DIRECTIONS FOR THIS TASK ::
Your answer should hold only the lines from the start of the data below through the line with "[LinkedIn] (442, 2437)", copied exactly, with pictures left out.

━━━━━ STUDY MATERIAL ━━━━━

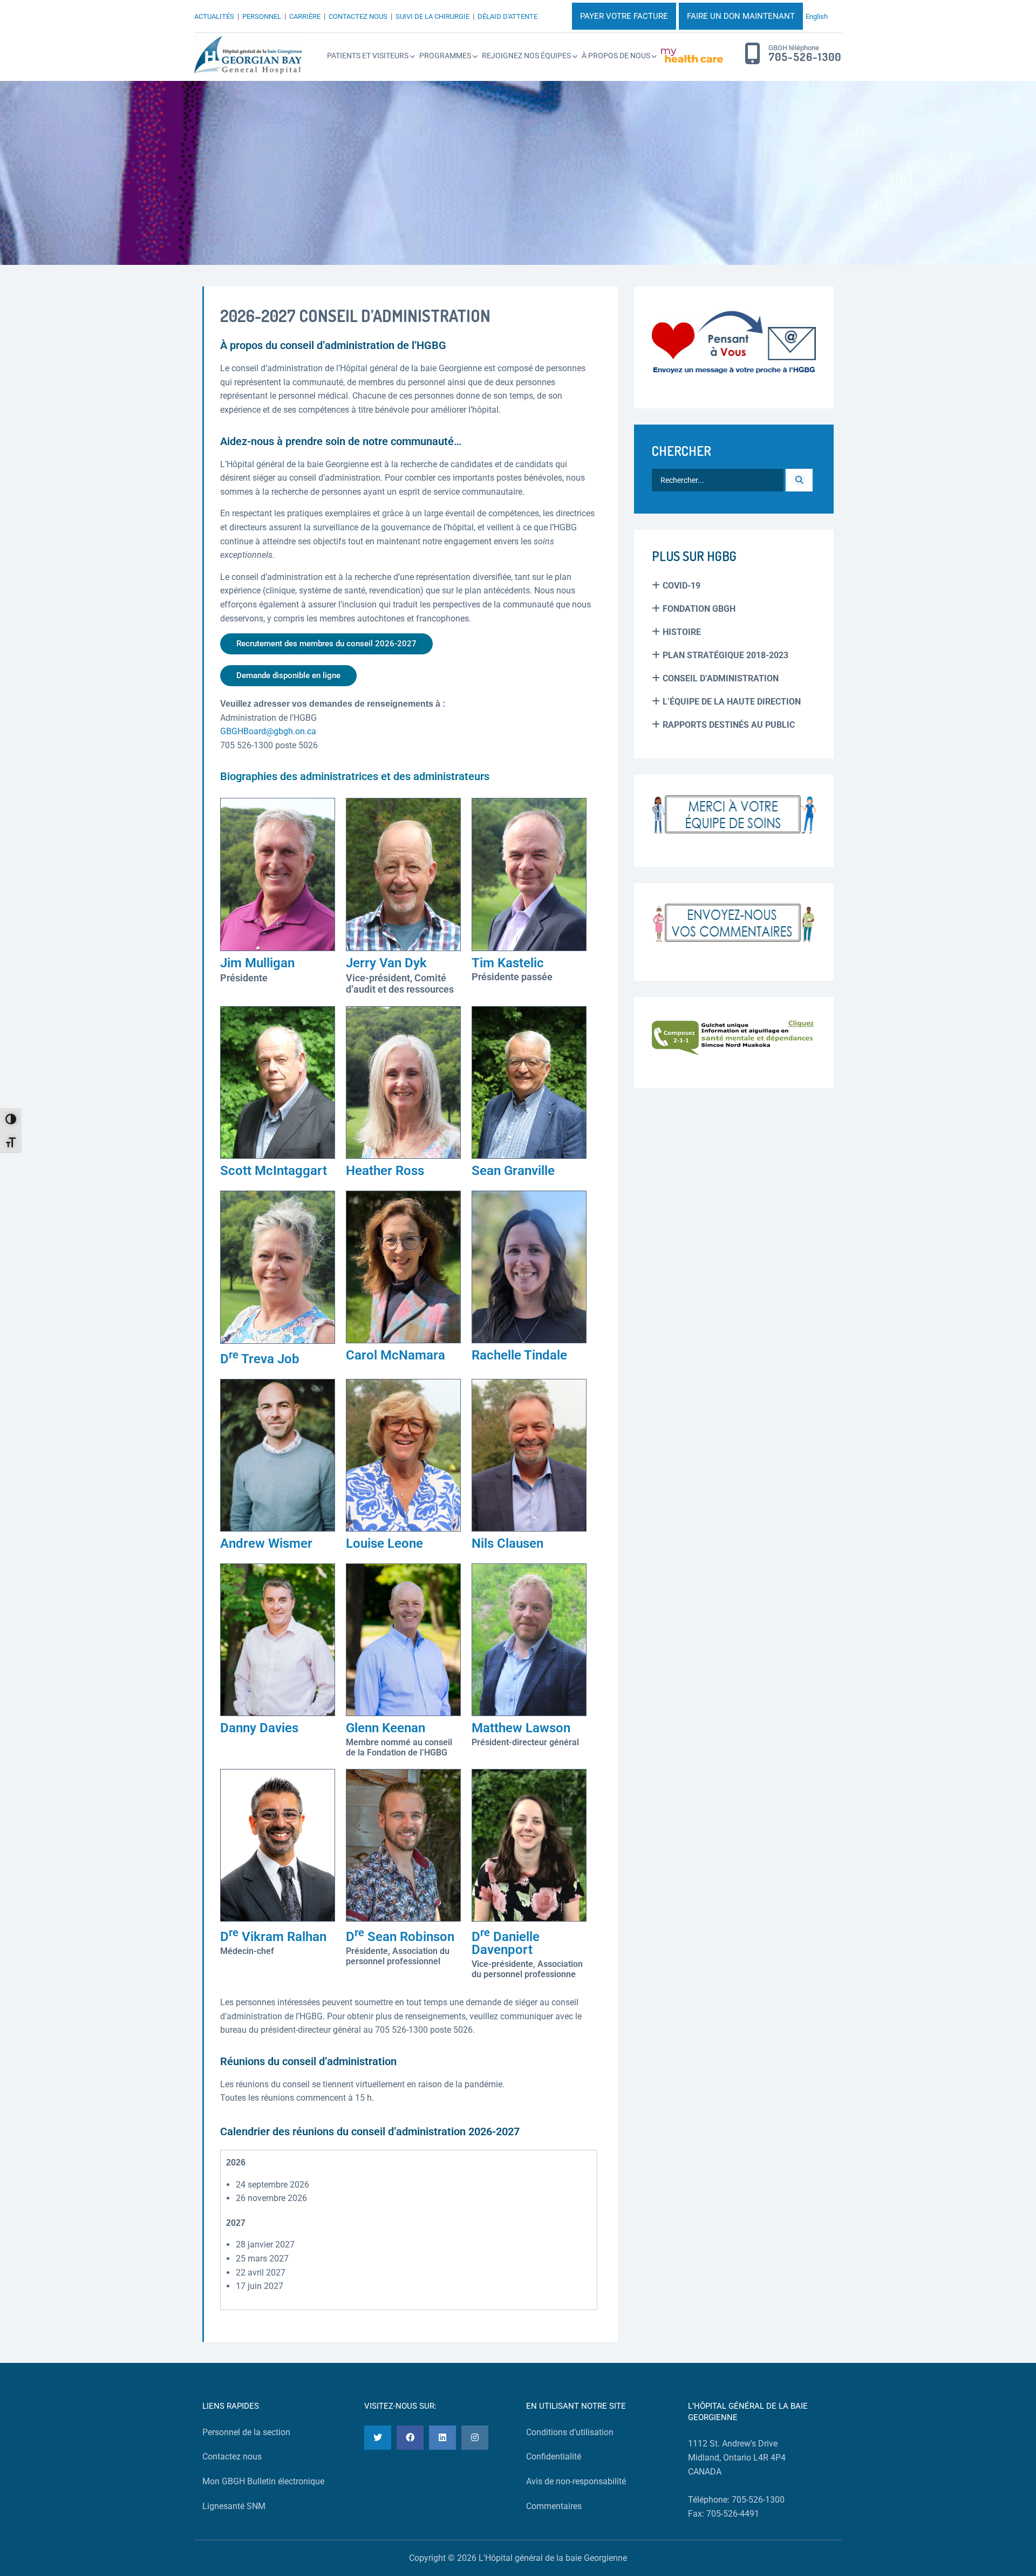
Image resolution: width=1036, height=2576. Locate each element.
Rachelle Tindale (519, 1355)
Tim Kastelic (508, 963)
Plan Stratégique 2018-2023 (725, 655)
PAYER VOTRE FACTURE (624, 16)
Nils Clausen (507, 1543)
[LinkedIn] (442, 2437)
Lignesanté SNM (233, 2506)
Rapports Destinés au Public (729, 725)
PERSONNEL (261, 16)
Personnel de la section (246, 2432)
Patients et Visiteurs (367, 55)
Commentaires (554, 2506)
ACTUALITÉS (214, 16)
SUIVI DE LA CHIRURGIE (432, 16)
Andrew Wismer (266, 1543)
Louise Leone (384, 1543)
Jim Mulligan (257, 963)
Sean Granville (513, 1170)
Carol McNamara (395, 1355)
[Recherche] (799, 480)
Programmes (445, 55)
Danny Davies (259, 1727)
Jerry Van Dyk (386, 963)
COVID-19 (681, 585)
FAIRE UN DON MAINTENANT (741, 16)
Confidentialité (553, 2456)
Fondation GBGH (699, 609)
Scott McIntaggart (273, 1170)
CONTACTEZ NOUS (358, 16)
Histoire (682, 632)
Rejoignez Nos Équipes (526, 55)
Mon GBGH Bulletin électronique (263, 2481)
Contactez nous (232, 2456)
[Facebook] (410, 2437)
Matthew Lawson (521, 1727)
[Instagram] (474, 2437)
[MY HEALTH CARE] (692, 56)
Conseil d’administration (721, 678)
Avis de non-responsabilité (576, 2481)
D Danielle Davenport (506, 1943)
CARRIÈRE (305, 16)
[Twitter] (377, 2437)
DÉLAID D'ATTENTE (507, 16)
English (817, 16)
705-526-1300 (804, 57)
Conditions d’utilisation (570, 2432)
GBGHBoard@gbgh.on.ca (268, 731)
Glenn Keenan (385, 1727)
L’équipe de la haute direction (732, 701)
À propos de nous (616, 55)
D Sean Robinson (400, 1936)
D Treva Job (259, 1358)
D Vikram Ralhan (273, 1936)
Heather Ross (385, 1170)
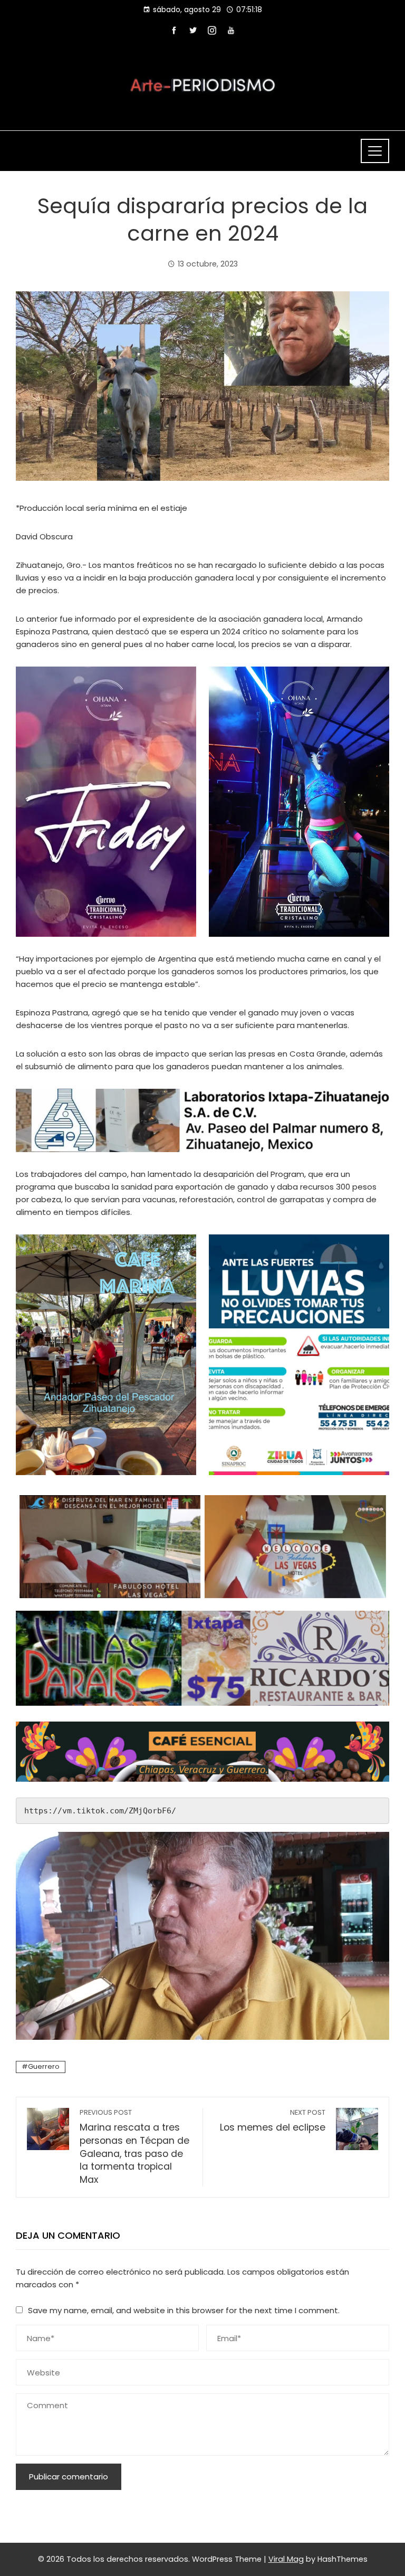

━━━━━

THE ANSWER ::
Image resolution: width=1036, height=2576. Locate each element.
Rachelle Tindale (519, 1355)
Tim Kastelic (508, 963)
Plan Stratégique 2018-2023 (725, 655)
PAYER VOTRE FACTURE (624, 16)
Nils Clausen (507, 1543)
[LinkedIn] (442, 2437)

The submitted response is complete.